— START OF Text shown —

The philosophy of the Joker

Summary: Joker’s opening weekend shattered the record for an October release (despite its R rating), and brought in an incredible $234 million worldwide. Films do not hit those numbers by skill alone. The film must speak to us and our deep concerns.

The Joker

We live in a time when the forces of chaos again threaten to break loose. Violence breaks out around the world in the name of the Hindu and Muslim gods. Our once poor but culturally rich inner cities – such as New York and New Orleans – have rotted into ghettos, almost ungoverned zones with cultures alien to the rest of America.

Under stress people often turn to fantasy, not just for encouragement but also to help process these events. Many such stories tell of transcendental saviors (an alien Jesus) or regular people given magic powers to right wrongs. The Batman saga is different. Bruce Wayne has everything – intelligence, looks, wealth – but gives up a life of ease. Instead honing his physical and mental skills to the very limits in order to personally and painfully wage war on the forces of disorder that have engulfed his city. His greatest opponent epitomizes the forces of disorder: the Joker.

Why does this story have such appeal both to adults and children? It gives form to our fears about the weak foundations of our society, as it totters against threats both foreign and domestic. Allan Bloom helps us to better understand this in his Closing of the American Mind, from which this material is taken. Some of this summarizes what he says; some is a close paraphrase of his words.

The Joker burning cash, from "The Dark Knight"
From “The Dark Knight.”

The foundations of society have been burned away

Rousseau and Nietzsche destroyed the intellectual basis of the Enlightenment, and the West’s self-confidence in itself. Replacing that in the minds of the intelligentsia is contempt for the bourgeoisie – that is, the self-satisfied, morally blind, materialist middle class – and beneath that fears that our values (their Christian roots discredited) have no foundation. It leaves few grounds for hope.

So we live in darkness on top of a void, no longer illuminated by rational analysis. The rise of the bourgeoisie results in a spiritual entropy or an evaporation of the soul, which weakens us in face of the unlimited choices made possible by the death of God in our souls – and the disappearance of His rules. It leaves only a weak basis for any rules.

That is the basis of Max Weber‘s science (i.e., modern philosophy), which was at best a doubtful dare against the chaos of things, with values certainly beyond its limits. That is what the precarious, or imaginary, distinction between facts and values means. Reason in politics leads to the inhumanity of bureaucracy. Weber found it impossible to prefer rational politics to the politics of irrational commitment; he believed that reason and science were just value commitments, and so incapable of asserting their own goodness.

— END OF Text shown —
— START OF Entries shown —

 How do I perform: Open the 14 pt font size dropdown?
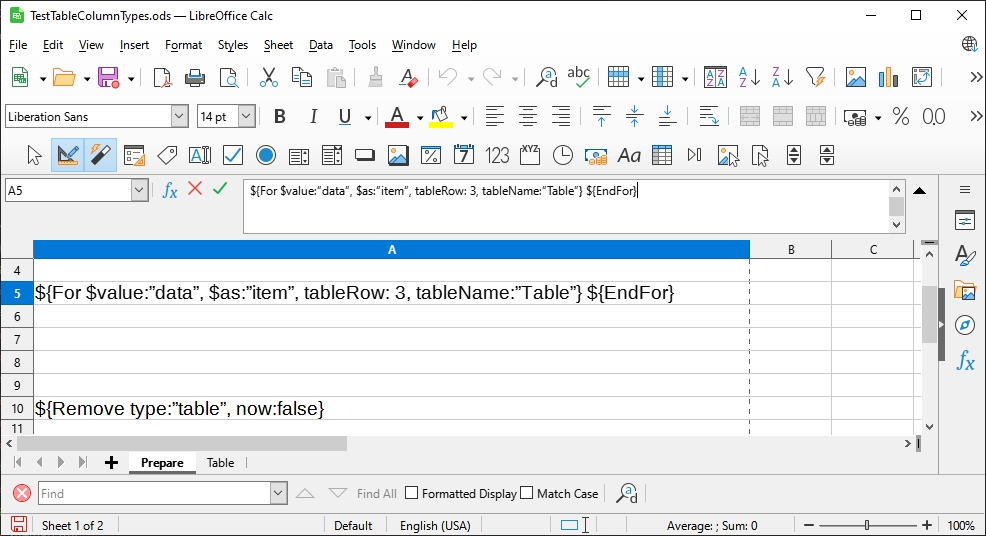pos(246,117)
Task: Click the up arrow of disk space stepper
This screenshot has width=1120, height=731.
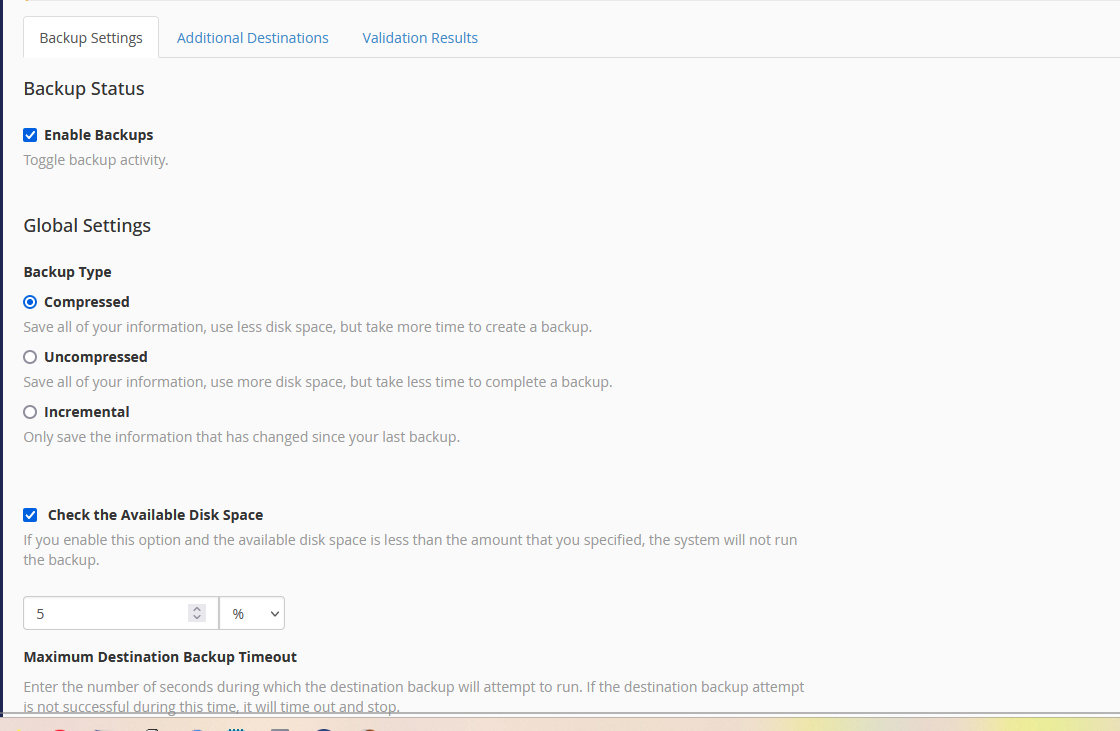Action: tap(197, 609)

— END OF Entries shown —
— START OF Entries shown —

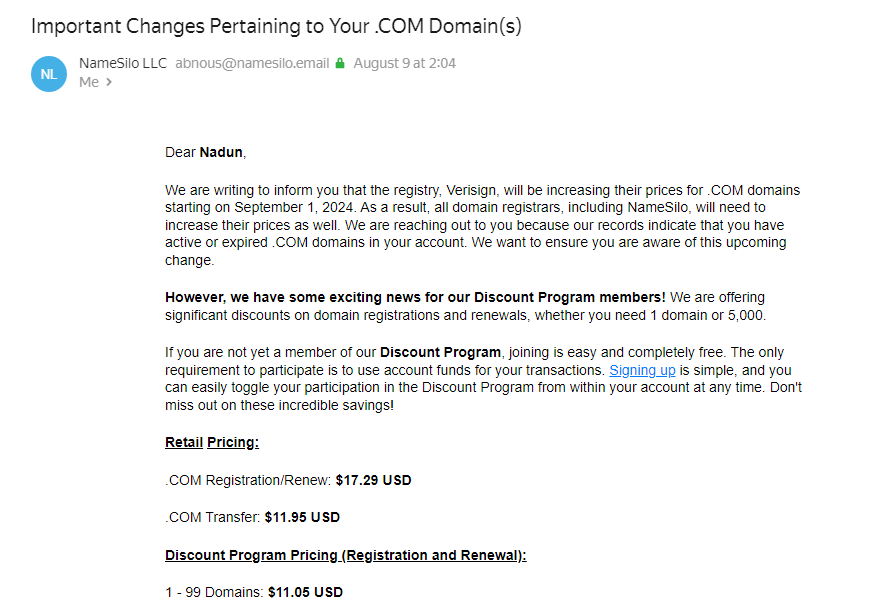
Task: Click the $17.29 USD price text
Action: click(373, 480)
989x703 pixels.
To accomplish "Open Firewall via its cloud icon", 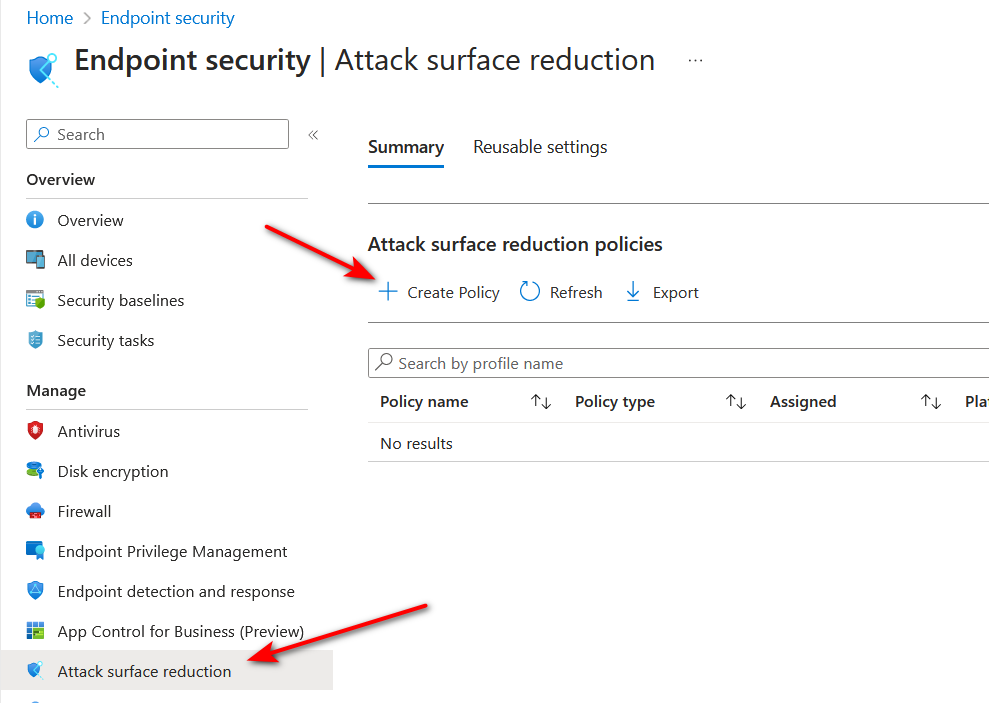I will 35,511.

— END OF Entries shown —

■ **Problem description**: In the text on the philosophy of the Joker, how much did Joker bring in worldwide during its opening weekend?

■ **Written answer**: $234 million